*How to complete this task:* A verbatim transcript of the lines below, starting at the first and ending with the one that holds "Task: Click the Reports chart icon", is what should be produced.

Collected data entries:

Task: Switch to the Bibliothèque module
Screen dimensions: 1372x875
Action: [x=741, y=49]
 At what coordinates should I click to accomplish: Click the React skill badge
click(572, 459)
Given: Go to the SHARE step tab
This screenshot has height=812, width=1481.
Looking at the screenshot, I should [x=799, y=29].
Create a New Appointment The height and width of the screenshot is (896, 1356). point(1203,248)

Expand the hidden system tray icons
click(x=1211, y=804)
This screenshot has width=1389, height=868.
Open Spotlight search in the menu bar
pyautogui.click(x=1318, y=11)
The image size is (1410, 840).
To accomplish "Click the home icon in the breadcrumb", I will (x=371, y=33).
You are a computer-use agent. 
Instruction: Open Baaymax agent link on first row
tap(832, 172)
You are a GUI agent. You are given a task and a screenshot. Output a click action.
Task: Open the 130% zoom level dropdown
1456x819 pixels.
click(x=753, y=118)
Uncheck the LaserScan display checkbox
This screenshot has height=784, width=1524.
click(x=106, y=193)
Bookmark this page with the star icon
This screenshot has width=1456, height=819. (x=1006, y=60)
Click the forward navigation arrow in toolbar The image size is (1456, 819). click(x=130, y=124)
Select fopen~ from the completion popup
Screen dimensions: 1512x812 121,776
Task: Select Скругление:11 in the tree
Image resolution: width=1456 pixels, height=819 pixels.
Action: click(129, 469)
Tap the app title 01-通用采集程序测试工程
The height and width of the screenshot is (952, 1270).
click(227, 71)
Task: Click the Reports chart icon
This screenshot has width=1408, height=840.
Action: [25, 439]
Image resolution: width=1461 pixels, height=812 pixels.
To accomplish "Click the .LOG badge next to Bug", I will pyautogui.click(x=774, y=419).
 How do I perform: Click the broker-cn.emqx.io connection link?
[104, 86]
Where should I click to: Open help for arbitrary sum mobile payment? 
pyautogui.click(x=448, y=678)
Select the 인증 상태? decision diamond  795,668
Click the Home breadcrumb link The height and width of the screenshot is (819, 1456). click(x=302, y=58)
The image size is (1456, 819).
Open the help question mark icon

*Exercise result:*
Task: Switch to the Bibliothèque module
Screen dimensions: 1372x875
Action: [x=741, y=49]
 At what coordinates should I click to accomplish: Click the React skill badge
click(572, 459)
Given: Go to the SHARE step tab
This screenshot has height=812, width=1481.
Looking at the screenshot, I should [x=799, y=29].
Create a New Appointment The height and width of the screenshot is (896, 1356). point(1203,248)

Expand the hidden system tray icons
click(x=1211, y=804)
This screenshot has width=1389, height=868.
Open Spotlight search in the menu bar
pyautogui.click(x=1318, y=11)
The image size is (1410, 840).
To accomplish "Click the home icon in the breadcrumb", I will (x=371, y=33).
You are a computer-use agent. 
Instruction: Open Baaymax agent link on first row
tap(832, 172)
You are a GUI agent. You are given a task and a screenshot. Output a click action.
Task: Open the 130% zoom level dropdown
1456x819 pixels.
click(x=753, y=118)
Uncheck the LaserScan display checkbox
This screenshot has height=784, width=1524.
click(x=106, y=193)
Bookmark this page with the star icon
This screenshot has width=1456, height=819. (x=1006, y=60)
Click the forward navigation arrow in toolbar The image size is (1456, 819). click(x=130, y=124)
Select fopen~ from the completion popup
Screen dimensions: 1512x812 121,776
Task: Select Скругление:11 in the tree
Image resolution: width=1456 pixels, height=819 pixels.
Action: click(129, 469)
Tap the app title 01-通用采集程序测试工程
The height and width of the screenshot is (952, 1270).
click(227, 71)
Task: Click the Reports chart icon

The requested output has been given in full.